Because this version cannot be disassembled, the issue of placing the motors in comes into play. To circumvent this problem, I am planning on creating rectangular holes on the front and back of the chassis in order to easily insert the motors onto their slots. This solution would not only resolve the motor placement issue, but also reduce the necessary printing time for the chassis.    

In regards to the planetary gear system, it is imperative to make sure the gears can fit within the primary wheel’s 5.5 cm diameter. The current plan is to create a triangular gear train with 3 large gears that are each attached to a smaller gear that serves as the center focal point.
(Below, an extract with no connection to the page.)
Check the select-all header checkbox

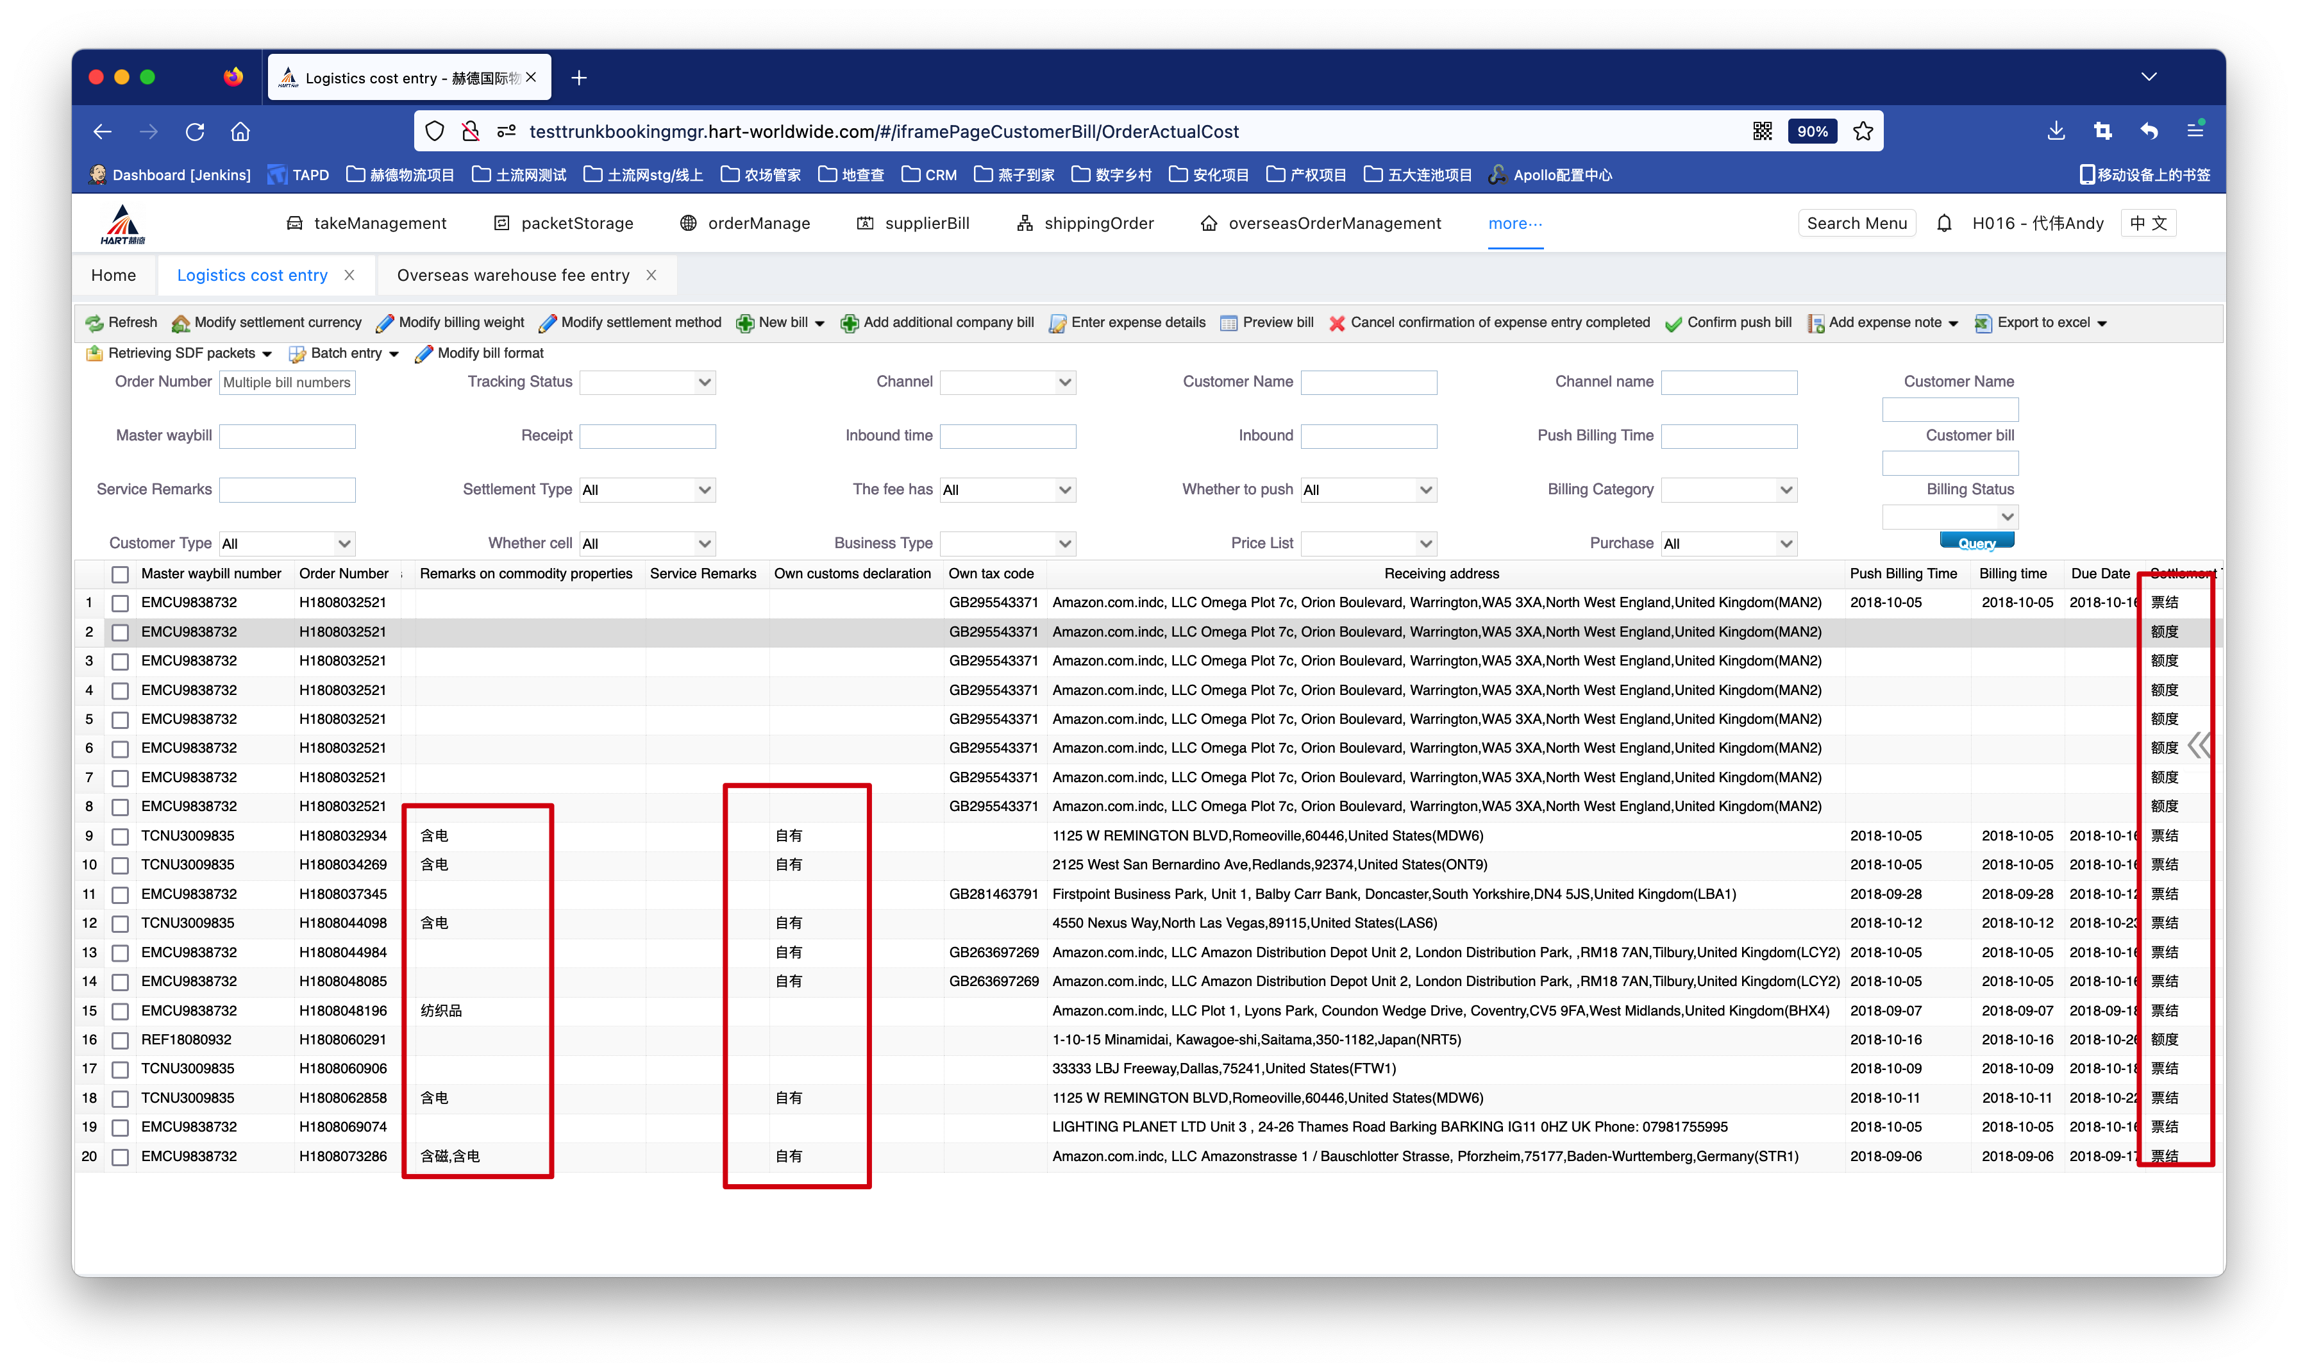pyautogui.click(x=120, y=574)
This setup should result in little to no loss of rpm between the large gears, as they are the ones that will be connected to the primary wheel.

An expected completion date for a 3D model design is October 25, 2017.


Electronics & Control

Inverted-F Antenna

Written by Zachary de Bruyn

The 3DoT Chassis team will be implementing two varieties of “3DoT” boards. One board will consist of the heritage 3DoT ver. 4-54 board which utilizes the ATMega32U4. In order for the heritage 3DoT to communicate with peripheral devices, an additional component, the HM10, is needed to provide a 2.4GHz link between a transmitter (XMT) and the HM10. The second board, however, utilizes a SAMB11 SoC. Within the SAMB11 is the BLE device necessary to communicate at 2.4GHz, but requires the design and implementation of an antenna external to the SAMB11.

Implementation of an antenna design is dependent on the frequency at which it is to receive. Therefore, in order to implement a PCB antenna which utilizes the 2.4GHz, which bluetooth is dependent on, we are limited to only a couple of antenna varieties [1]. In short, the Inverted-F Antenna (IFA) was chosen for a couple of reasons: 1) It is similar to the design of the antenna on the HM10, which is a proven concept; 2) the IFA is isotropic allowing for reception from a wide range of three-dimensional locations, and 3) it allows for 2.4GHz reception. The expected completion date is November 1, 2017.


[1] http://www.ti.com/lit/an/swra161b/swra161b.pdf

[2] http://www.ti.com/lit/an/swru120c/swru120c.pdf


Color Sensors (TCS34725)

Written by Zachary de Bruyn

It is the goal of the 3DoT team to implement the Light-to-Digital Converted (RGB Sensor) in order to read the different colors that are imposed on the maze/roadway in order to navigate the maze autonomously. The benefit of using the color sensor is that it will allow the toy robot to use the color values it evaluates to maintain the direction on the maze. We can then implement a controlled response that will allow the toy robot to correct its direction based on interference from other undesirable colors. There is an expected completion date of November 15, 2017.


[1] https://cdn-shop.adafruit.com/datasheets/TCS34725.pdf



Written by Yasin Khalil

The SAMB11 will be implemented in custom PCB to replace the heritage 3DoT ver. 454 board that utilizes an ATMega32U4.

The SAMB11 will provide all of the base features as the ATMega32U4 in the original 3DoT board. These features include a dual H-Bridge, sensors, power management (battery, usb, etc.), servo’s, and DC motors. There will also be correlating headers to that of the 3DoT to allow for seamless integration with past projects.

An expected completion date will be November 15th, 2017.

SAMB11 Reference Design Schematic

Preliminary Project Plan

Work Breakdown Structure

Created by Elizabeth Nguyen

Project Schedule

Created by Elizabeth Nguyen

Top Level Schedule

System/Subsystem Level Tasks

Project Burndown

The current graph shows a burndown from a top level view; however, it is difficult to ascertain the ideal burndown. It will be updated with the correct dates as well.

System Resource Reports

Created by Melwin Pakpahan

Project Cost Estimates

Written by Elizabeth Nguyen

A budget of $200.00 was projected by the customer. It is difficult to ascertain an estimated budget due to variances in services such as 3D printing and PCB board assembly. However, at least 50% of the budget is estimated to go towards physical parts and the rest of the budget will be allocated towards services.